You could go down the don't come back here if your drunk line but that never works and its a slippery slope. Give him a bit of freedom and he will come running i say. xxx[

men are men lol..But as far as me treating him,thats a no no..He never wants to have sex,never.I can initiate him,do whatever,doesn't work.I think the whole pregnancy is a turn off for him.He was accualy looking at my tummy the other and said *Oh,you've got 6 stretch marks* You better put cream on it..Like seriously..He tells me he loves me, we have been engage for 1 yr now..I'm like madly in love with him but the things he does or say sometimes,makes me wanna smack him...
 
Hmmm its a tricky one... Was he affectionate before pregnancy? Good sex life etc? Maybe he is just one of those that is really scared to touch/know how to act around a pregnant woman. He might be scared to hurt the baby etc.. the usual intimacy problems. I can see why it is driving you crazy if he is starving you of affection.

Dammit men are a pain. Have a hug :hugs:
Don't let him stress you out, and try to get to the root of the problem without going nuts. Or at least get him to open up to you (when he's drunk???! :winkwink:) xxx
 
Hmmm its a tricky one... Was he affectionate before pregnancy? Good sex life etc? Maybe he is just one of those that is really scared to touch/know how to act around a pregnant woman. He might be scared to hurt the baby etc.. the usual intimacy problems. I can see why it is driving you crazy if he is starving you of affection.

Dammit men are a pain. Have a hug :hugs:
Don't let him stress you out, and try to get to the root of the problem without going nuts. Or at least get him to open up to you (when he's drunk???! :winkwink:) xxx

Umm,yes he was,very affectionate ,Great sex life..But he was also a party animal like he is right now.Only one thing I was right beside him.Now I don't feel like going out sitting on a chair looking at people drinking and smoking stuff around me..I Just don't.I don't mind when he goes out once in awhile..but it's every weekend...
 
Ahhh yes, we were the same partied/travelled together. Its totally natural and not unreasonable to ask him to calm down a bit... I would let him have his odd night out in pub but ask him to delay the outdoor trip as you are worried about the lack of communication.
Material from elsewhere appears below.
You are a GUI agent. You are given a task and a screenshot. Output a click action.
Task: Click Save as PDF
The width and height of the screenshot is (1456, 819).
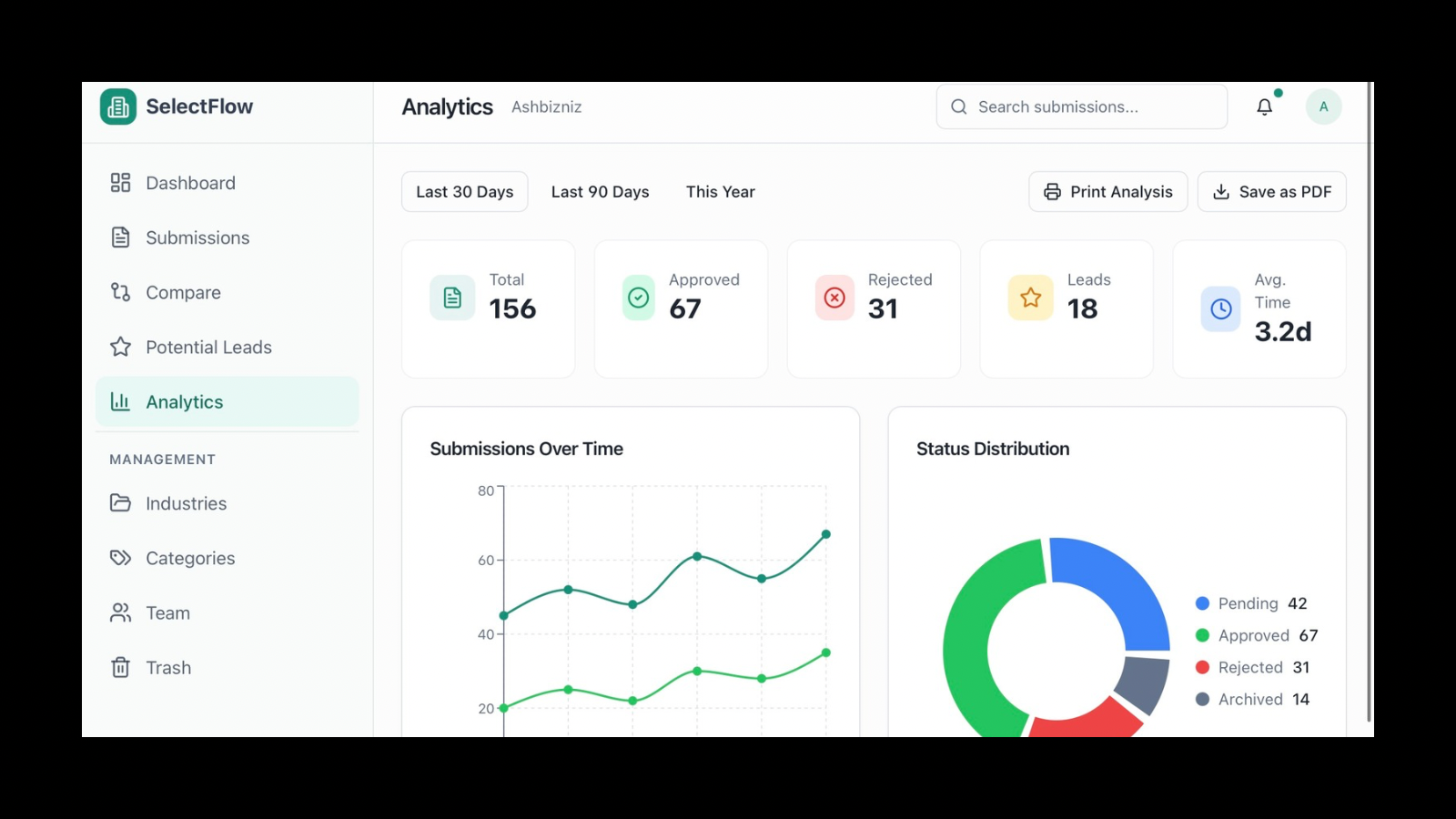[1271, 191]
Tell him you can't wait for the role reversal. When he is babysitting your out enjoying your night out with the girls. Why don't you just do that now, organise your freedom to have something to look forward to? x
 
Ahhh yes, we were the same partied/travelled together. Its totally natural and not unreasonable to ask him to calm down a bit... I would let him have his odd night out in pub but ask him to delay the outdoor trip as you are worried about the lack of communication.
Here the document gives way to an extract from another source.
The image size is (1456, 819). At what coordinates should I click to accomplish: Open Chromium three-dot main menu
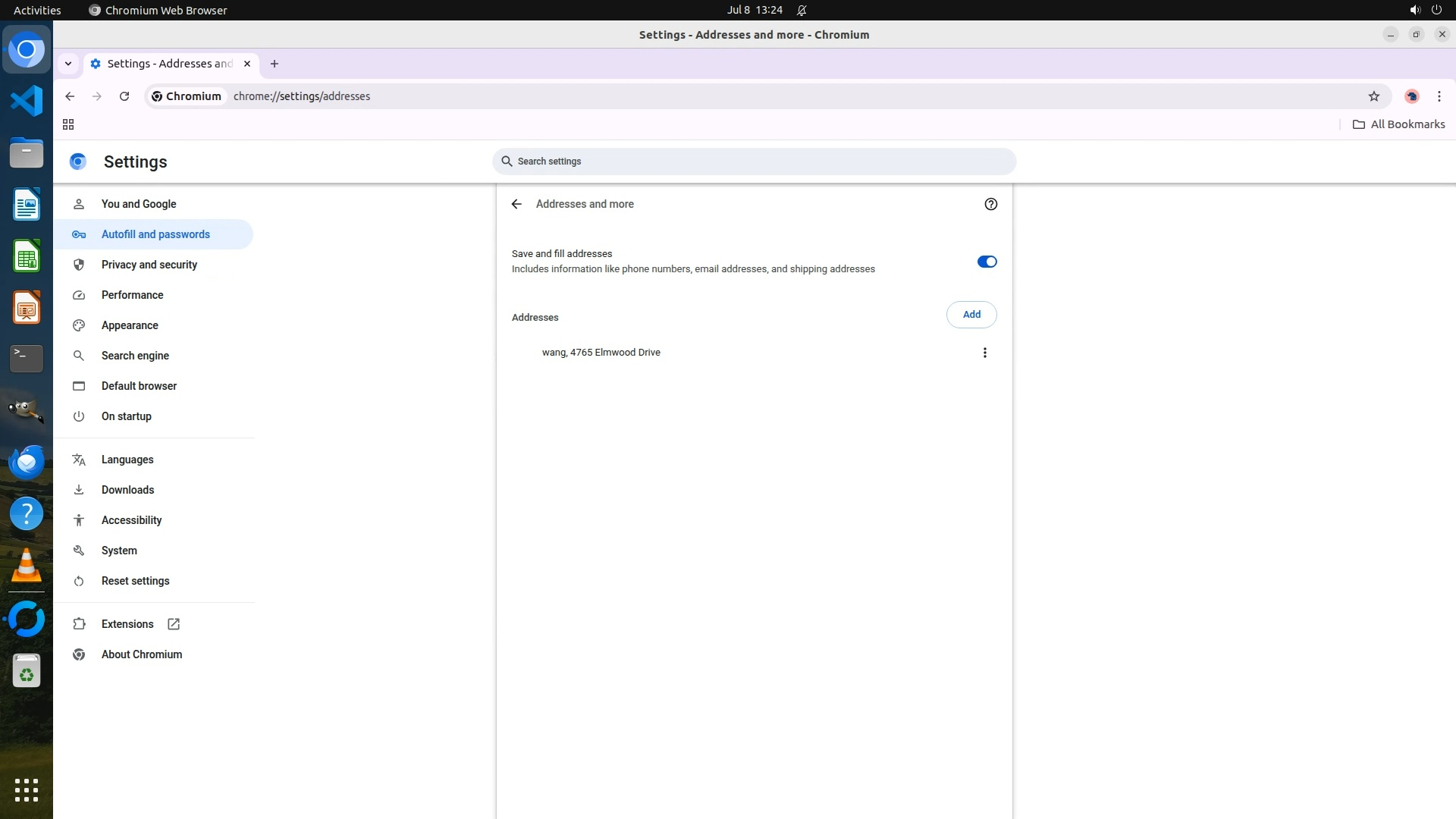(1439, 96)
Tell him you can't wait for the role reversal. When he is babysitting your out enjoying your night out with the girls. Why don't you just do that now, organise your freedom to have something to look forward to? x[/QUOTE

Your right, I should..I do go out with friends but make sure im home to make supper for him as he works long hours all day.I should go out more often xx
 
My OH has been kind of a pain in the ass, but not that that extent. I'd be PO'd too if I were you. I'd definitely be yelling or something about it, so I think you're under reacting. I can relate to the whole not touching the belly thing. My OH never touches mine, I have to put his hand on my belly when he's moving around, and he seems interested but mildly. Also, when he's moving around I can sit there for hours and watch, but OH I have to keep saying "Look, do you see that?" His reason for not wanting to feel the baby is that he's afraid he's going to hurt him because I push in to feel around, and he thinks that's going to hurt the baby. I'm always like, you don't need to push to feel him moving! :dohh: But yeah, for his age that is very irresponsible for him to be doing. I'd definitely have a talk with him and tell him how you feel and your worries. That's just wrong of him to leave you alone like that.